Re: copyin+copyout in one step ?

From: Alfred Perlstein <bright_at_mu.org> Date: Mon, 27 May 2013 18:10:11 -0700 · This archive was generated by hypermail 2.4.0 : Wed May 19 2021 - 11:40:38 UTC

On 5/27/13 4:56 PM, Alfred Perlstein wrote:
> On 5/27/13 4:38 PM, Luigi Rizzo wrote:
>> Hi,
>> say a process P1 wants to use the kernel to copy the content of a
>> buffer SRC (in its user address space) to a buffer DST (in the
>> address space of another process P2), and assume that P1 issues the
>> request to the kernel when P2 has already told the kernel where the
>> data should go:
>>
>>           P1                        P2
>>          +------+                 +--------+
>>          | SRC  |                 | DST    |
>>          +--v---+                 +--^-----+
>>     --------|------------------------|----------
>>             |                        |    kernel
>>             |                        ^
>>
>>             |                        |
>>             |      +--------+        |
>>             +----->| tmpbuf +--------+
>>              copyin|        | copyout
>>              P1 ctx+--------+  P2 ctx
>>
>> I guess the one above is the canonical way: P1 does a copyin() to a
>> temporary buffer, then notifies P2 which can then issue or complete
>> a syscall to do a copyout from tmpbuf to DST in P2's context.
>>
>>
>> But I wonder, is it possible to do it as follows: P2 tells the kernel
>> where the data should go (DST); later, P1 issues a system call and
>> through a combined "copyinout()" moves data directly from SRC to DST,
>> operating in the context of P1.
>>
>>             |      copyinout() ?     |
>>             +------------>-----------+
>>                     issued by P1
>>
>>
>> Is this doable at all ? I suspect that "tell DST to the kernel"
>> might be especially expensive as it needs to pin the page
>> so it is accessible while doing the syscall for P1 ?
>> (the whole point for this optimization is saving the extra
>> copy through the buffer, but it may be pointless if pinning
>> the memory is more expensive than the copy)
>>
> I suspect you'll want to use something like vslock(9) and sf_bufs.
>
> Have a look at vm/vm_glue.c -> vslock() vm_imgact_hold_page().
>
> On amd64, I *think* mapping an sfbuf or if you are really evil you can 
> optimistically wire the page in the vm (cheap).
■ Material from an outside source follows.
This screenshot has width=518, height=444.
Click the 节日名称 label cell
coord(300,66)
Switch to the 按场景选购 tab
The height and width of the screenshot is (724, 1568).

If it's present then 
> you can just use the direct map to access it. However, if it's not 
> present, then fall back to another  method, or maybe just fault it in 
> (which will have to happen anyhow) and then retry.
>
> Sounds like a cool project!
>
> -Alfred
Oh, one other thing.. look at the pipe code.  It used to do what you 
suggest, I think however it was driven by the READER pinning the 
WRITER's address space and doing a direct copy.  However it may not be 
optimized for NOT-mapping into kva as I suggested doing.

-Alfred